AI Safety

SAEBER: Sparse Autoencoders for Biological Entity Risk

First interpretable biosecurity screen for protein design models explains why a protein is flagged.

Deep Dive

Researchers from the AI safety community have introduced SAEBER (Sparse Autoencoders for Biological Entity Risk), a novel approach to biosecurity screening for protein design models. The work, published on LessWrong, applies mechanistic interpretability techniques to RFDiffusion3 (RFD3) and RoseTTAFold3 (RF3) for the first time. The team trained Matryoshka BatchTopK Sparse Autoencoders (SAEs) on intermediate activations from these models, then used logistic regression probes to classify protein designs as virulent or benign. Their best probe, trained on SAE features from block 12 of RFDiffusion3, achieved an AUROC of 0.817 ± 0.10 under homology-clustered splits, outperforming the corresponding raw-activation probe by +0.054 AUROC. They also identified individual SAE features that fire on virulent designs at up to ~0.8 AUROC, with feature quality increasing with layer depth.

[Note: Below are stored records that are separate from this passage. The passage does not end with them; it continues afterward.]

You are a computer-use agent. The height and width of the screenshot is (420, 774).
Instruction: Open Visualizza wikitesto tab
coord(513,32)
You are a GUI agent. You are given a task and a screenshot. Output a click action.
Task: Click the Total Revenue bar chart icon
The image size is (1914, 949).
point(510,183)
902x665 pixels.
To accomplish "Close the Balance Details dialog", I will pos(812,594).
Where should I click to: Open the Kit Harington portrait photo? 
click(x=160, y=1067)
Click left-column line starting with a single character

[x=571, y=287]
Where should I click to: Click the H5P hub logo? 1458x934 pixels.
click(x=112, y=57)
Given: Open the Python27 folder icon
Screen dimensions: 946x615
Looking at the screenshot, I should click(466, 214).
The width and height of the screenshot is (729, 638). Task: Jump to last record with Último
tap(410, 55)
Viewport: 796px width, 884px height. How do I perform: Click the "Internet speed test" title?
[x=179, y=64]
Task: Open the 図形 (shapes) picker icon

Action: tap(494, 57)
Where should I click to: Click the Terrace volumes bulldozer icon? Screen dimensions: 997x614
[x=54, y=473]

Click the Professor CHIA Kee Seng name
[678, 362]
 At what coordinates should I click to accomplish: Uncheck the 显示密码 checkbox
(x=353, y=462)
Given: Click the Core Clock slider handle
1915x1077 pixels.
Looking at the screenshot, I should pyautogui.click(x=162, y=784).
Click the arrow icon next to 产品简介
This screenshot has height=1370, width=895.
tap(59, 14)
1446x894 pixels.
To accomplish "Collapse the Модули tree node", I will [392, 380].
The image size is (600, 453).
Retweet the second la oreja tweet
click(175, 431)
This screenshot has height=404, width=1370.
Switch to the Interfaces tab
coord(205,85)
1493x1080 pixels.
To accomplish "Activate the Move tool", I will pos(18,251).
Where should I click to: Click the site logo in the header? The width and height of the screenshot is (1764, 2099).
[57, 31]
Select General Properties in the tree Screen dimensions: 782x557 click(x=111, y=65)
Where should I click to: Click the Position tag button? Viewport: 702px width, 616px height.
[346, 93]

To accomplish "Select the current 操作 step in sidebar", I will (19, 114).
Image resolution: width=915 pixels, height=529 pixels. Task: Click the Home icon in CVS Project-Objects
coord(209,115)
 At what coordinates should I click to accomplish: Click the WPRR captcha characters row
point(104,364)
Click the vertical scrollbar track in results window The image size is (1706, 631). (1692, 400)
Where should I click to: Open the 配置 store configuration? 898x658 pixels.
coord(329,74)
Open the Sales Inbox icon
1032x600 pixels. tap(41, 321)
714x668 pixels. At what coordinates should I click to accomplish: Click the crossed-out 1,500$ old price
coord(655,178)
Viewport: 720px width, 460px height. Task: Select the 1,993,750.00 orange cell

While SAEBER's classifier does not surpass the current SOTA (DTVF, 0.92 AUROC), it represents a significant conceptual advance. Existing biosecurity screens like DTVF operate on sequence similarity or structural homology and offer no insight into why a protein is flagged as hazardous. SAEBER is the first method to provide structural, feature-level explanations for virulence predictions in a protein design model. This opens the door to runtime monitoring, steering, and interpretable guardrails during generation. The work extends previous efforts like FoldSAE, which discovered simple features predicting secondary structure, to all-atom diffusion models. SAEBER also builds on work by Goodfire on Evo 2 and MatterGen, and on InterProt and InterPLM for protein language models, but is unique in targeting diffusion-based protein design models for biosecurity applications.

Key Points
  • First application of mechanistic interpretability (SAEs) to RFDiffusion3 and RoseTTAFold3 for biosecurity
  • Best probe achieved 0.817 AUROC, +0.054 over raw activations, with individual features up to ~0.8 AUROC
  • Provides feature-level explanations for virulence predictions, unlike existing black-box methods like DTVF (0.92 AUROC)

Why It Matters

Enables interpretable biosecurity guardrails for protein design, crucial for safe AI-driven biotechnology.